In the records that follow, find the line with "Les mer (591, 1860)"; from there, retype every line exactly through the line with "English (2114, 42)", which also belongs to the answer.

[[ Exercise inputs open ]]

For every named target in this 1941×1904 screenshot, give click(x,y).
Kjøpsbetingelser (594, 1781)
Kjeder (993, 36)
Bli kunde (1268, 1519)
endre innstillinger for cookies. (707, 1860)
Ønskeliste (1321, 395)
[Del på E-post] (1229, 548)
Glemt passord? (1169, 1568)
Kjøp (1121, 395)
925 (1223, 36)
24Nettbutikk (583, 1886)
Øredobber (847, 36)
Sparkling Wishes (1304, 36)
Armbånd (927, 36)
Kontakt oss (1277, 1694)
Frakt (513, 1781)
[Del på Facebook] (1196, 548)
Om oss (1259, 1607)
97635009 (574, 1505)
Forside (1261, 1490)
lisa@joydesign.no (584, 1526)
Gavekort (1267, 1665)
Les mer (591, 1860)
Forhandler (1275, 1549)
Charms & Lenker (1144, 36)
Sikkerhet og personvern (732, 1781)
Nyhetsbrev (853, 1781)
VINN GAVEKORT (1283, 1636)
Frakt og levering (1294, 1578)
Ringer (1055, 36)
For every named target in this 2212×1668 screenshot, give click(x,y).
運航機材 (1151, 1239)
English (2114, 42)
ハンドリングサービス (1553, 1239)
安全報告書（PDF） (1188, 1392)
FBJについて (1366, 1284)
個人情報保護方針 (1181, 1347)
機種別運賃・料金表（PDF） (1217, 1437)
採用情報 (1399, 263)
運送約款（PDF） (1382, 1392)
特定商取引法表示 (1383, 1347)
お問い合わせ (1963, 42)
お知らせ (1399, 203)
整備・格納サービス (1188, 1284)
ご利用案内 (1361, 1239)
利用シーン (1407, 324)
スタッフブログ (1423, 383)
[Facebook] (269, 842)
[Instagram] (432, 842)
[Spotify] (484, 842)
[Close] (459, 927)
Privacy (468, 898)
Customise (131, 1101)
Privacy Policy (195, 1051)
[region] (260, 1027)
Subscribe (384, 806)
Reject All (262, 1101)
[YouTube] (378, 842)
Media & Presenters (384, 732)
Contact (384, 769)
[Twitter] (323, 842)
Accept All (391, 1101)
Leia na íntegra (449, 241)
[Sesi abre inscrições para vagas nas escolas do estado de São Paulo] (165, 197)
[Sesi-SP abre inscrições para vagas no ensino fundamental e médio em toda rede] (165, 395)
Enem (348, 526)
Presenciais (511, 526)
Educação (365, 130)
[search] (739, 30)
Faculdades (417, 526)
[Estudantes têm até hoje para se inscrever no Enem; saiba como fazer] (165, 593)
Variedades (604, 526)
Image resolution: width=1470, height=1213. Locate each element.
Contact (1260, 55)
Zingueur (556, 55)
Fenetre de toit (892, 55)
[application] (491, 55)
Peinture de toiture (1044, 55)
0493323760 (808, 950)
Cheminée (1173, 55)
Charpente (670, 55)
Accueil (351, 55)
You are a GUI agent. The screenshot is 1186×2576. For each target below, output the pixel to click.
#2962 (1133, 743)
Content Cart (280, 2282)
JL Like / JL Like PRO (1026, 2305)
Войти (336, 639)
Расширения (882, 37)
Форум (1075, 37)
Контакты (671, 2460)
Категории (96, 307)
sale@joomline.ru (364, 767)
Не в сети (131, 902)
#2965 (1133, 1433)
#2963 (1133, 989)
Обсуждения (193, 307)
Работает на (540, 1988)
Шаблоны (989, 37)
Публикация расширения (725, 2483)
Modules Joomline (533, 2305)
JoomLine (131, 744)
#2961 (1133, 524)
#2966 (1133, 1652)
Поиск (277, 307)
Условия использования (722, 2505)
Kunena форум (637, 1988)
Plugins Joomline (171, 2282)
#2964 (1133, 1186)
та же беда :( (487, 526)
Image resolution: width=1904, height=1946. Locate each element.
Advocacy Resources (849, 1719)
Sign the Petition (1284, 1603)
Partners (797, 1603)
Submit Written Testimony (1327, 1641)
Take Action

[[ Exercise inputs closed ]]

**Expected answer**
Les mer (591, 1860)
Forhandler (1275, 1549)
Charms & Lenker (1144, 36)
Sikkerhet og personvern (732, 1781)
Nyhetsbrev (853, 1781)
VINN GAVEKORT (1283, 1636)
Frakt og levering (1294, 1578)
Ringer (1055, 36)
For every named target in this 2212×1668 screenshot, give click(x,y).
運航機材 (1151, 1239)
English (2114, 42)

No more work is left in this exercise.